> _Task details_: Retype part of the passage on Meiji-era Japan word for word, beginning at "Before we can" and stopping after "particularly for peasants.".

> _Excerpted passage_:
================
*Note to reader: Some of the following should include accents, which are included in the photos above but not in the main text (due to the limitations of this website)
Before we can understand the repercussions of Taisho’s health on the Japanese monarchy, we first must step back and understand the country’s transformation under his father’s rule. Emperor Meiji took the throne in 1867 and within a year found himself the leader of a country embroiled in revolution. As we discussed a couple of weeks ago, for two centuries Japan had been under the control of a military style government, and the emperor was not the ultimate source of power. Under this style of leadership, Japan was a feudal country, made up of set social classes where the majority of the population rented land from the wealthy and worked it to earn a living. A system like this made it effectively impossible to break out of your respective class, particularly for peasants.
================
> _Raw data_:
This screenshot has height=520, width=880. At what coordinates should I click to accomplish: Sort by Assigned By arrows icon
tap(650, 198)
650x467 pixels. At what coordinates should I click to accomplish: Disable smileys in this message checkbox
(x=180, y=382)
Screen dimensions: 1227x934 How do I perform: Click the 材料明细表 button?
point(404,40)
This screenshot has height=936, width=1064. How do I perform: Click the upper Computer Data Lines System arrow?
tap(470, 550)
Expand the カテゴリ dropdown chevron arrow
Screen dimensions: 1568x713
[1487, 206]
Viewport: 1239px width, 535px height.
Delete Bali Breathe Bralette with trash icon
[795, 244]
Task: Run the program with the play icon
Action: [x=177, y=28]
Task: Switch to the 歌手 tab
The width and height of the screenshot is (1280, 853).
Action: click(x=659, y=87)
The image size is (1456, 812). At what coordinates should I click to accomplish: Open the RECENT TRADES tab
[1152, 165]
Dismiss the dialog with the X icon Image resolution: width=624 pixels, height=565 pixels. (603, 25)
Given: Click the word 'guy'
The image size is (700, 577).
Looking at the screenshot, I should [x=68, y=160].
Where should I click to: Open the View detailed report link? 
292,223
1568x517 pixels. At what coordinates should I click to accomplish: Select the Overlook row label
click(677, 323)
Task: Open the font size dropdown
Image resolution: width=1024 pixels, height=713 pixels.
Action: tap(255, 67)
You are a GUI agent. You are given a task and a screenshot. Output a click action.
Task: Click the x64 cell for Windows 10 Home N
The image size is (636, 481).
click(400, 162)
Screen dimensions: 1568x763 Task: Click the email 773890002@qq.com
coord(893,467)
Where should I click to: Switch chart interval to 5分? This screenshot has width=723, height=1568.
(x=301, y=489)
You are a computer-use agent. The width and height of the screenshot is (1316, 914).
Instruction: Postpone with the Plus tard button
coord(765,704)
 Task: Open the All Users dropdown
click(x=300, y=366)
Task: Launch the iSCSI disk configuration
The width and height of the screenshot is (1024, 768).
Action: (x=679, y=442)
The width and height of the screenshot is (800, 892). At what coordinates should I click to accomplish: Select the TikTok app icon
================
> _Correct output_:
Before we can understand the repercussions of Taisho’s health on the Japanese monarchy, we first must step back and understand the country’s transformation under his father’s rule. Emperor Meiji took the throne in 1867 and within a year found himself the leader of a country embroiled in revolution. As we discussed a couple of weeks ago, for two centuries Japan had been under the control of a military style government, and the emperor was not the ultimate source of power. Under this style of leadership, Japan was a feudal country, made up of set social classes where the majority of the population rented land from the wealthy and worked it to earn a living. A system like this made it effectively impossible to break out of your respective class, particularly for peasants.